Johanito Wamytan ne veut pas laisser la déclaration Môo mâ Awé dériver. "Elle ne doit pas être une noix de coco, elle doit être une pirogue sur laquelle on est tous embarqués pour aller chercher les moyens et porter notre voix." Ce vendredi 11 septembre, au centre culturel Tjibaou, le membre du gouvernement en charge de la mer a appelé les participants à la 11e Conférence du Pacifique sur la conservation de la nature à défendre ce texte après leur départ de Nouméa.
La déclaration Môo mâ Awé est désormais finalisée. Annoncée lundi, [1]elle fixe seize priorités à mettre en œuvre d’ici à 2030. Protection des espèces, restauration des milieux dégradés, lutte contre les espèces envahissantes et la pollution plastique… Les engagements doivent s’appuyer sur les communautés, leurs pratiques coutumières et leurs savoirs ancestraux.
Le dernier rapport du Programme régional océanien de l’environnement (Proe) donne une idée de l’urgence. 40 % des espèces de coraux étudiées dans le Pacifique sont menacées d’extinction. Et la région abrite près d’un quart de la superficie mondiale des récifs coralliens.
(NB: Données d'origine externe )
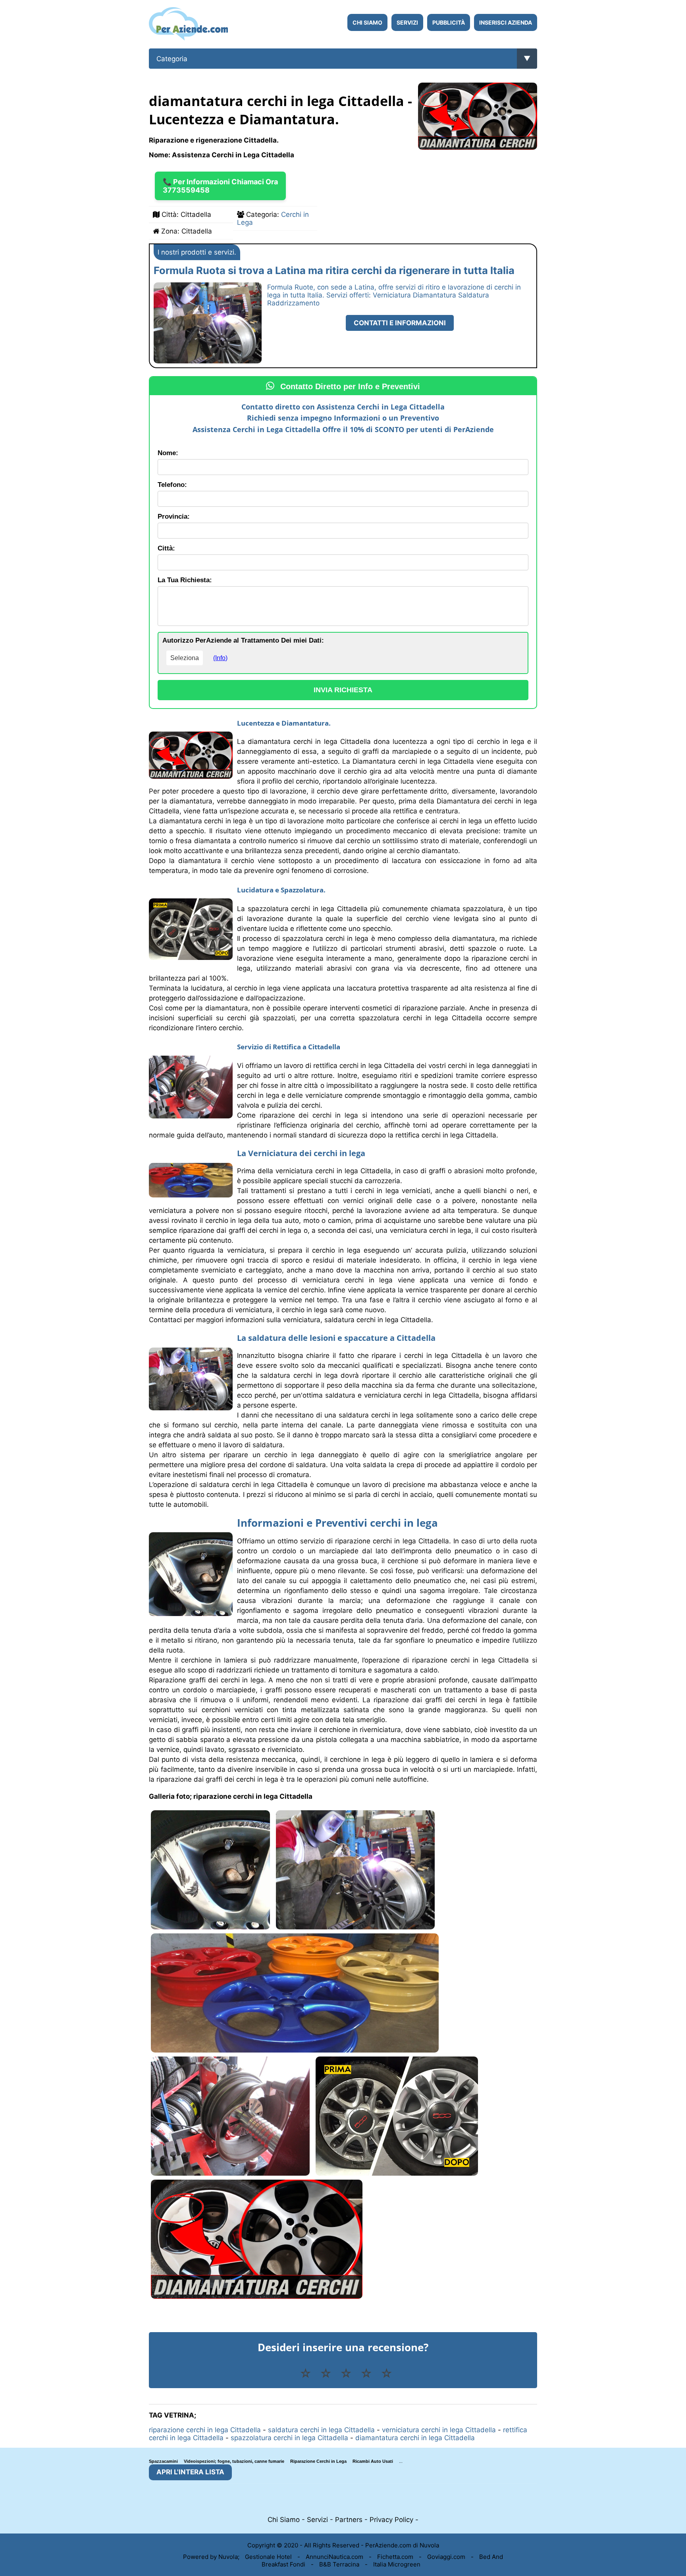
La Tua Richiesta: (185, 580)
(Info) (220, 658)
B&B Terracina (339, 2564)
Easter Chu Shing, directrice générale adjointe du Proe, a insisté sur la complémentarité des connaissances traditionnelles et scientifiques. Et a insisté pour que les jeunes puissent peser dans les décisions prises aujourd’hui.
La déclaration appelle également à sortir des activités extractives destructrices pour l’environnement et les populations, sans désigner de filière. Mais pour Christopher Gygès, vice-président du gouvernement chargé notamment de l’économie, opposer développement et protection de la nature est un faux débat. "Dégrader nos écosystèmes, ce n’est pas arbitrer en faveur de l’économie, c’est détruire la base sur laquelle notre économie se repose", a-t-il déclaré en clôture de l’événement. Mais, nuance-t-il, une politique environnementale doit aussi tenir compte de l’emploi et du niveau de vie.
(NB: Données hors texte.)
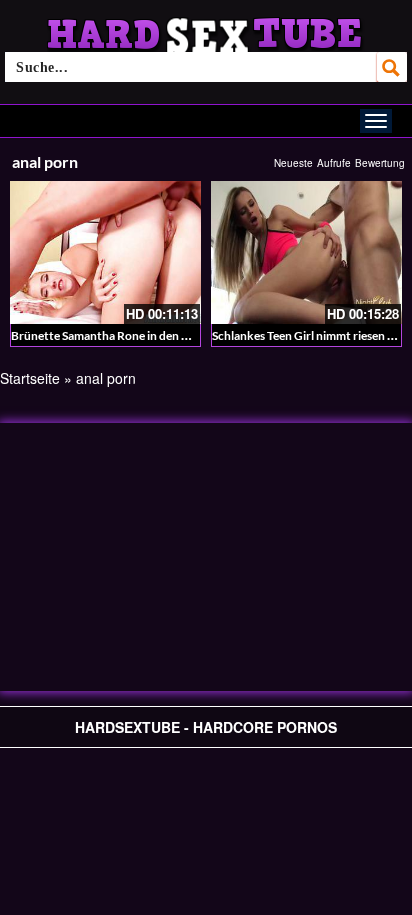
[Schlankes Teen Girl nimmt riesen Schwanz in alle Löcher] (306, 252)
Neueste (293, 163)
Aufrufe (334, 163)
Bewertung (380, 163)
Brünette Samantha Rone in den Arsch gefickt (131, 335)
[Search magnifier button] (392, 67)
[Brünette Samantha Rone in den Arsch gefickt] (105, 252)
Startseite (30, 378)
Concrètement, sur le Caillou, l’élu entend décliner le cadre régional de conservation 2026-2030 dans les politiques provinciales et communales : gestion des aires protégées, restauration des milieux, suivi des espèces… Il rappelle également le rôle du gouvernement dans le parc naturel de la mer de Corail. "C’est une déclaration qui ne vaut que par les décisions qu’elle inspire", a insisté Christopher Gygès.
La déclaration prévoit des plans nationaux de financement de la biodiversité et la mobilisation de partenaires extérieurs, mais ne chiffre aucune enveloppe et ne détaille pas de calendrier par action.
Un suivi régional est annoncé, qui doit être coordonné par la Table ronde océanienne pour la conservation de la nature, avec l’appui du Proe. La Nouvelle-Calédonie souhaite aussi des rendez-vous ministériels plus réguliers.
Les engagements doivent désormais être défendus dans les prochains rendez-vous internationaux sur la biodiversité et le climat. Christopher Gygès promet également de les porter à l’échelon local. "Les engagements se prennent dans les conférences, mais la nature se protège sur le terrain avec ceux qui y vivent", a-t-il conclu.